Second, most people with good track record and any sort of innovation (i.e. running private accounts) will never go to mutual funds - its not lucrative in comparison to hedge funds. You can in 1 good year with a good sized hedge fund make a decade worth of profit in a mutual fund. Just the facts. In fact over the years I've watched many of the better mutual fund companies go off to be hedge fund managers and leave the big families. It is sort like if you are a star player and you are asked would you rather work for Yankees and get the A-rod salary or the Marlins... I don't know what the Canadian example is since the NHL has a salary cap but you get the picture. Bottom line, is for the same line of work, you have 2 completely different compensation structures. Those with success and track record will be lured into hedge funds by and large. When you take 2% of assets each year and 20% of all gains... well thats a hard thing to argue with.
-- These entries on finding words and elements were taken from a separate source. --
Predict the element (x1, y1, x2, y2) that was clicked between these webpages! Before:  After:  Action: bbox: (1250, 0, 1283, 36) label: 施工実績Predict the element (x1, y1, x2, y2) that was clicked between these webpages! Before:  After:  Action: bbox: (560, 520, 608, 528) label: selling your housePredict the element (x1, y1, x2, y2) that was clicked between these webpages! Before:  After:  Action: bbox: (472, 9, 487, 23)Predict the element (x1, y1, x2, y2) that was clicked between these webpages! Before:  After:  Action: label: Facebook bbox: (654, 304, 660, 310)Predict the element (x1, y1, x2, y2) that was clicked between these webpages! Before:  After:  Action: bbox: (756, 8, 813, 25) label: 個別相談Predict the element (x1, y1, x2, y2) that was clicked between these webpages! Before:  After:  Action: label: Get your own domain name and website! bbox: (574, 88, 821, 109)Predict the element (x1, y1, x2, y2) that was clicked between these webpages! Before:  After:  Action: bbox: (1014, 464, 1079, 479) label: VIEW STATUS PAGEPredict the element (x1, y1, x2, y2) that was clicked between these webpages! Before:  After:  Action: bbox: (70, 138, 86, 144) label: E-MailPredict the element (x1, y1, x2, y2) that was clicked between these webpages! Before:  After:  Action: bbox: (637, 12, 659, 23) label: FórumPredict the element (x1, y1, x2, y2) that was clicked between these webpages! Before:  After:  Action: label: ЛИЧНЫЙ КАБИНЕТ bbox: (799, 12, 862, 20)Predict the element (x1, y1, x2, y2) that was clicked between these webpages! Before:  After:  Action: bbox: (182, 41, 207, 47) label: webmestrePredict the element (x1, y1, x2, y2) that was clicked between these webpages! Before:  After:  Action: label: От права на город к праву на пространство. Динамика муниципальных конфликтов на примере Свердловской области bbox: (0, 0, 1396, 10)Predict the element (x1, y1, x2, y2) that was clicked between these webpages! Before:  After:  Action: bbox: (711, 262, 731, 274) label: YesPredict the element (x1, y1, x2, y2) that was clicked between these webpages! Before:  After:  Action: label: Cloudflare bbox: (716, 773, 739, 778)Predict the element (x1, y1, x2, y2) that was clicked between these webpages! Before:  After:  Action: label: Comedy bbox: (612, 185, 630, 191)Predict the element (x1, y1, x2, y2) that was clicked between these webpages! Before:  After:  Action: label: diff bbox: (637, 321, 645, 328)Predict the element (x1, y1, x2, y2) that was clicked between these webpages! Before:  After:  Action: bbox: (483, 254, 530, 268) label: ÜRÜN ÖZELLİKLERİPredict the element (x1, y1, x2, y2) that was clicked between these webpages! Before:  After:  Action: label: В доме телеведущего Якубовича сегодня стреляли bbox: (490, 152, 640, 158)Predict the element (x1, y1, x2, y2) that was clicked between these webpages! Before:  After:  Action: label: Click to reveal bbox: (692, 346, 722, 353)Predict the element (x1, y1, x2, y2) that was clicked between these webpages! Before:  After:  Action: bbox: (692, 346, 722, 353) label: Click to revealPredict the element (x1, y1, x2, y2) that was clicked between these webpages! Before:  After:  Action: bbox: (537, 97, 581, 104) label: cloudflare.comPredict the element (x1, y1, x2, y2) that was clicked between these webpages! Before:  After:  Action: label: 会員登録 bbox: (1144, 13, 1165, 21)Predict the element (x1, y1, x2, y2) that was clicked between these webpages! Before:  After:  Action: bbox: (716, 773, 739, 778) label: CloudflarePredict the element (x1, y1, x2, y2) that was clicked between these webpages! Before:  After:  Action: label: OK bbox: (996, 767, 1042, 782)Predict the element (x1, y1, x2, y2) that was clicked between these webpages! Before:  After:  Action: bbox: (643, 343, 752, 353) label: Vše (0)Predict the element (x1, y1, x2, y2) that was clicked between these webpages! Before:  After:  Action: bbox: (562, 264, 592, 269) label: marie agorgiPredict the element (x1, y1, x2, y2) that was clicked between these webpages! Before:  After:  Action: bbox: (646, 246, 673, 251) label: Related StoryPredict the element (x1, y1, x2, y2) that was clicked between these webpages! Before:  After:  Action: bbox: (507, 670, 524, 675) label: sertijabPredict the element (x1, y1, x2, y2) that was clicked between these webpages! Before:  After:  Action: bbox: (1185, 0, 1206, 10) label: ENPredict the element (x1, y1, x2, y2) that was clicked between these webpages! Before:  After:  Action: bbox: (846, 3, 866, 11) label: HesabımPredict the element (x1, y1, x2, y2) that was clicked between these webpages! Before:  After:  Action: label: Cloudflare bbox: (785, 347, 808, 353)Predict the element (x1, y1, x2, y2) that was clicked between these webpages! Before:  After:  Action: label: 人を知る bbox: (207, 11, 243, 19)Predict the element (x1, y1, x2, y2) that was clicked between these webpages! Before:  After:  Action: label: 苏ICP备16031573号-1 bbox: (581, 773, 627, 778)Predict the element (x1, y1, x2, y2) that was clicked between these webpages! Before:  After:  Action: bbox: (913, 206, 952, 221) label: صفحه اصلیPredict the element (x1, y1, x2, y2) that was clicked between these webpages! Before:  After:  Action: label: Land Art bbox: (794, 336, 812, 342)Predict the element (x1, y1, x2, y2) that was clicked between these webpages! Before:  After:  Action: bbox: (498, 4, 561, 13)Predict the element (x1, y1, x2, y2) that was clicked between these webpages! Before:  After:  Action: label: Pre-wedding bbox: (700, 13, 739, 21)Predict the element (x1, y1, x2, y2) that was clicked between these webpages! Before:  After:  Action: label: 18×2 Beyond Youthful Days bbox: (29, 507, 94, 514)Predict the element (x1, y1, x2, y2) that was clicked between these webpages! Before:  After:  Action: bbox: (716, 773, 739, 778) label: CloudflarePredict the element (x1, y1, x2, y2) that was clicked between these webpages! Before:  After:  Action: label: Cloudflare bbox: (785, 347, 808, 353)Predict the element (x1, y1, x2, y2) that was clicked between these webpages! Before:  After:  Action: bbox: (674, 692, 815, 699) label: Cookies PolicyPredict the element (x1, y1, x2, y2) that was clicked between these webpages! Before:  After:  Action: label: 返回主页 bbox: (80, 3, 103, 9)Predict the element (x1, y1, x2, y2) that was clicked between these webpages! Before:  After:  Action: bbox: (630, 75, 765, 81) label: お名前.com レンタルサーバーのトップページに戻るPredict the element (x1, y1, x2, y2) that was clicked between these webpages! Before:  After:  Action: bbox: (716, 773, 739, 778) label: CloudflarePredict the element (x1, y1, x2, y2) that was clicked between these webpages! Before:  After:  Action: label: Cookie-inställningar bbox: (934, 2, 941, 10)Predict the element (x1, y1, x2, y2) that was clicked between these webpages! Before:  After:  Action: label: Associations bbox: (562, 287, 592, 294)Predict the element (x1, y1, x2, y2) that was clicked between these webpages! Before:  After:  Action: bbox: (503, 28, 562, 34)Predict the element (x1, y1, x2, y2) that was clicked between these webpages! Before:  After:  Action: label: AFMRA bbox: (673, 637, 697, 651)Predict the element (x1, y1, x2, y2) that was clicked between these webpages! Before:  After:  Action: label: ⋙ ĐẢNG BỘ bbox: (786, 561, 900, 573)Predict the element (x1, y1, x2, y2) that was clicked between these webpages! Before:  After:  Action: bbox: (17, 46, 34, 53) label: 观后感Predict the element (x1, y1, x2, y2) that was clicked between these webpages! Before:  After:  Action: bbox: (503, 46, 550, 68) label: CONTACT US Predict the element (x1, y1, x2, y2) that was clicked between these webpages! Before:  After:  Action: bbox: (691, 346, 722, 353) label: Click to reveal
But I suppose your premise works with younger, newer managers if you identify the right ones early - you could get the acumen that might be generally now running to hedge fund world, and hopefully benefit from it.
With the amount of paperwork, SEC filing, annual expense, start up cost, and the like - the mutual fund system is definitely biased to larger shops - and not the sole mavericks ;)
Until your fund actually kicks off, will the money we send you be making any interest in the meantime? Or is it just sitting in an account waiting to be used for the fund when/if it kicks off...
this is a great idea, and your results so far have been terrific!
Crappy, my results have mirrored your name the past 6 weeks.
Luckily I have a lot of gains before that but I am giving them back day by day in very dismayed manner.
You wont send the money early - the pledges are "now". When the fund is ready to go we'll have the prospectus up and ready to distribute/download along with the application. You'll download it all, have it all ready to go and then I'll announce a date we go live and you send your money. So until we are live the money is in your bank account.
Thanks for the nice words by the way - it is a market without sense of late so I don't know what to do with anymore since things that work for 10 years no longer do.
hi ,
I want in !! I live in the UAE and am willing to commit some serious funds. As a group of people we should easily be able to do 2-3 mio. Your thought process is good. Can we invest
Send me an email; my address is in the top right of the blog. I have one other person from UAE actually.